Связь оборвалась. Комната заново заполнилась сиянием экрана. На экране кто-то отдавал честь. Внизу бежала строка новостей: «Подвиг. Благодарность. Память».
Он постоял посреди комнаты, будто забыв, зачем встал. Потом пошёл на кухню, налил воды, сделал глоток – и не почувствовал вкуса. Вернулся, выключил телевизор. Тишина хлынула разом и стала слышнее шума. В этой тишине он понял простую вещь: ему предложили чужое уважение вместо своей жизни. Ему предложили роль, которой он не играл.
Он открыл шкаф. Достал старый рюкзак – тот, с которым ездил когда-то в командировки инженером. Вложил туда быстро и без суеты: термобельё, нож, аптечку, документы в конверте, жестяную кружку, фотографию – та самая, где они все трое: он, девочка в белой пачке и мальчик с ракеткой. Пауза на фотографии вышла длиннее, чем следовало; он положил её между страницами старого блокнота, словно прятал огонь в книгу.
Из ящика на тумбе достал пачку денег – не хватит на Байкал, но хватит, чтобы кто-то сказал «спасибо». Он положил купюры под магнит на холодильнике, поверх квитанции об алиментах. Рядом – короткая записка: «Буду». Без даты, без места. Слово, которое можно прочесть как обещание, как надежду, как пустоту.
Оделся. Выключил везде свет. Присел на край кровати – не для того, чтобы передумать; для того, чтобы убедиться, что и сидеть тут больше незачем. Да и надо на всякий случай соблюсти старинную русскую традицию. Посидеть минутку на дорожку. За окном, на соседнем балконе, кто-то курил, старик или подросток – огонёк маячил и исчезал. Внизу глухо шёл снег, не хрустя – липкий, неприметный. Алексей поднялся.

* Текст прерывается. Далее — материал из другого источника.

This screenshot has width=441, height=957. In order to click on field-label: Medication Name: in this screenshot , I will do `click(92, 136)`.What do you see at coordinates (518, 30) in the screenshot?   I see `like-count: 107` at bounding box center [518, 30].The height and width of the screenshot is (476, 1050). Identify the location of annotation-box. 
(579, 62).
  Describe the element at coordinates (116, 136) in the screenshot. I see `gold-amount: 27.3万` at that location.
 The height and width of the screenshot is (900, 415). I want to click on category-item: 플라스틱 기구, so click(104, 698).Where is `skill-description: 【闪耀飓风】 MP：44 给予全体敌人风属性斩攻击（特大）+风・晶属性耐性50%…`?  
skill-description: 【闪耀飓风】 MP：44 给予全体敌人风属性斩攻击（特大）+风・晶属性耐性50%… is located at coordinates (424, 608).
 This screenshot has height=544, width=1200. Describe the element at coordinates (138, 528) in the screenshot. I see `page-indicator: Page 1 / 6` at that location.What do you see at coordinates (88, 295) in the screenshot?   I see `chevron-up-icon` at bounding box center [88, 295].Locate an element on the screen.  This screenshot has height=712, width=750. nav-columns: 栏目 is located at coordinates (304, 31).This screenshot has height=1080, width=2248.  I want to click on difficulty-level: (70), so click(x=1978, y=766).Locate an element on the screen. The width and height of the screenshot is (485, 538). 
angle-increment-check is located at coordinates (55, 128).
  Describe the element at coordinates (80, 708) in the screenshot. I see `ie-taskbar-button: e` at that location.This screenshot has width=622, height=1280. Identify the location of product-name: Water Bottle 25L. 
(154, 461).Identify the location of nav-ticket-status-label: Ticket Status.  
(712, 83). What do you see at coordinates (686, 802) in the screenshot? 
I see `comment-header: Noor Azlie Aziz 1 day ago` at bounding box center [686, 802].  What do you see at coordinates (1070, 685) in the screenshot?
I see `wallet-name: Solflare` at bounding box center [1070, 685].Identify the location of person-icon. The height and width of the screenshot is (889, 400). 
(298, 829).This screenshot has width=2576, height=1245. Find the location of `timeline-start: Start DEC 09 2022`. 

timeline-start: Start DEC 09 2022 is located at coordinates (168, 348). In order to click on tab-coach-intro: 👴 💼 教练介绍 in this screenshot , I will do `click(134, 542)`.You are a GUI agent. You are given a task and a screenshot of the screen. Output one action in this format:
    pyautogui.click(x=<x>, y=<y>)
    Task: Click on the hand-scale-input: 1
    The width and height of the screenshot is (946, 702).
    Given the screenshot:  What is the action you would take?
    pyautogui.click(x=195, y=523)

В прихожей он остановился у зеркала. В стекле – усталые глаза человека, который давно привык не спорить с жизнью. Он провёл ладонью по щеке, словно проверяя, жив ли. Потом повернул ключ в замке – без щелчка, осторожно, чтобы не хрипнул металл. Дверь закрылась тихо, как после долгого разговора, который не состоялся.
Лестница пахла сыростью. Где-то внизу завыл лифт и остановился. Он спустился пешком, не торопясь. У подъезда задержался на секунду – и вышел, как выходят в темноту из ярко освещённой комнаты: сначала ничего не видно, потом глаза привыкают, и город становится таким, какой он есть – притушенным, чужим и терпеливым.
Он шёл к вокзалу. Машины срезали повороты, витрины остывали, редкие собаки перебегали дорогу. На углу мимо него пронеслась маршрутка с жёлтым табло «Центр», и на мгновение ему захотелось поднять руку. Он не поднял. В кармане тихо звякнули ключи – он вынул их и переложил в другой, будто менял карманы местами, чтобы память не вернулась.